Non si mette in dubbio la professionalità dei musicisti e la qualità del prodotto, probabilmente i Petra Mescal conseguiranno i successi meritati ma la mia personale opinione è che proprio alle giovani band si richiede di osare un po’ di più, di acquisire il connotato personale che realizzi l’obiettivo di emergere da un mondo musicale davvero saturo e massificato.
Subway – 3 track demo 05
Ultimamente dalla Francia mi stanno arrivando lavori più che validi. E’ il caso, per esempio, di “Archie Kramer” dei Matamatah. Assistetti al loro live durante il Sziget Festival, nell’agosto 2005, a Budapest: uno dei più convincenti e coinvolgenti, assieme a quello dei Franz Ferdinand, grazie ad un repertorio che pescava tra i pezzi più sfacciatamente rock de “La Ouache” e di “Archie Kramer”, appunto.
E ora sto ascoltando questo demo delle Subway, formazione francese rock tutta al femminile che torna in pista con la nuova cantante Amandine, dopo un passato di grande rilievo (l’album “Rien ne se voit” del 2003 uscito per Mercury/Universal).
Anche in questo caso ho avuto il piacere di assistere ad una loro performance live, a Perugia, durante il Festival Internazionale di Rock Femminile Venerelettrica. Grinta da vendere, padronanza assoluta del palco e degli strumenti, una manciata di brani di pregevole fattura, una frontman felina e sfrontata.

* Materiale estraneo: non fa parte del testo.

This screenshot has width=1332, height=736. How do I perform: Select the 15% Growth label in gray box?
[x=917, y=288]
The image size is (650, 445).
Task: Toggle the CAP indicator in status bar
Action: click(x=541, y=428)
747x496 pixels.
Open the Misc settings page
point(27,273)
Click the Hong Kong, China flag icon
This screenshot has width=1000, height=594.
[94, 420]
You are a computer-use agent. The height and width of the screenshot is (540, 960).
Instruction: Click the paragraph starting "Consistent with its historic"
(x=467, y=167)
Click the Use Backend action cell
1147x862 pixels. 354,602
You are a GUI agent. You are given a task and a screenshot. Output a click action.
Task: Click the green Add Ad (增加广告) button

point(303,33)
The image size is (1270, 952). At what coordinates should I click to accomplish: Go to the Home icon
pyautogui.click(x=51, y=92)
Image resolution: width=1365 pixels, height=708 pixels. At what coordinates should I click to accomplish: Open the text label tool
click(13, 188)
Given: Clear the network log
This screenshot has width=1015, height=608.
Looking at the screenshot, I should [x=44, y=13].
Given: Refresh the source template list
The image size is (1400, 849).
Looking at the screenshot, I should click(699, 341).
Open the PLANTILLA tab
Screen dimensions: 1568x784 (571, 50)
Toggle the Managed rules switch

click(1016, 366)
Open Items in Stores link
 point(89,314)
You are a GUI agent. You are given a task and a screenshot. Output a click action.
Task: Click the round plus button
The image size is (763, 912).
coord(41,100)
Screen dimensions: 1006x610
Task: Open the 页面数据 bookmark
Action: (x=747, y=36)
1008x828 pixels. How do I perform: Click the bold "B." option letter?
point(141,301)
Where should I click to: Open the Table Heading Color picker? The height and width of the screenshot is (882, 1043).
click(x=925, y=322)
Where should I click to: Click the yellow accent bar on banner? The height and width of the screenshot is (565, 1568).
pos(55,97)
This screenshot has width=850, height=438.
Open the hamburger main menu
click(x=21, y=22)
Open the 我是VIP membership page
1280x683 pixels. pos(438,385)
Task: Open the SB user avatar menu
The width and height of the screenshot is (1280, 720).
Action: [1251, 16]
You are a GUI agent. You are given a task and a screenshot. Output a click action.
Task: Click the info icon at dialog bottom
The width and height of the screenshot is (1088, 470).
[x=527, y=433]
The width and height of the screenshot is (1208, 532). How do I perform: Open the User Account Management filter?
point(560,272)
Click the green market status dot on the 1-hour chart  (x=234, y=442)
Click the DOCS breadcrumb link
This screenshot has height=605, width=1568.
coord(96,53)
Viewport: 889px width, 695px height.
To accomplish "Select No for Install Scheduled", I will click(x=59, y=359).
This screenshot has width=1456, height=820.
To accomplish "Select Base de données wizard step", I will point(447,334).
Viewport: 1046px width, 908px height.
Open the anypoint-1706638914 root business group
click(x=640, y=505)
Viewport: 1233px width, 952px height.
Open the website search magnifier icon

Ascoltando “Je me laisse faire” o “Adieu désir” mi viene in mente il rock cazzuto di Giorgio Canali e Rossofuoco (non solo per una questione di idioma): seppur la registrazione non riesca a riprodurre adeguatamente la carica del live, sono tuttavia molto efficaci le pause in arpeggio, le ripartenze distorte, le ritmiche sincopate, i refrain melodici ma mai scontati, il cantato gonfio al contempo di rabbia e pathos.
Ne sentiremo parlare ancora, ne sono convinto.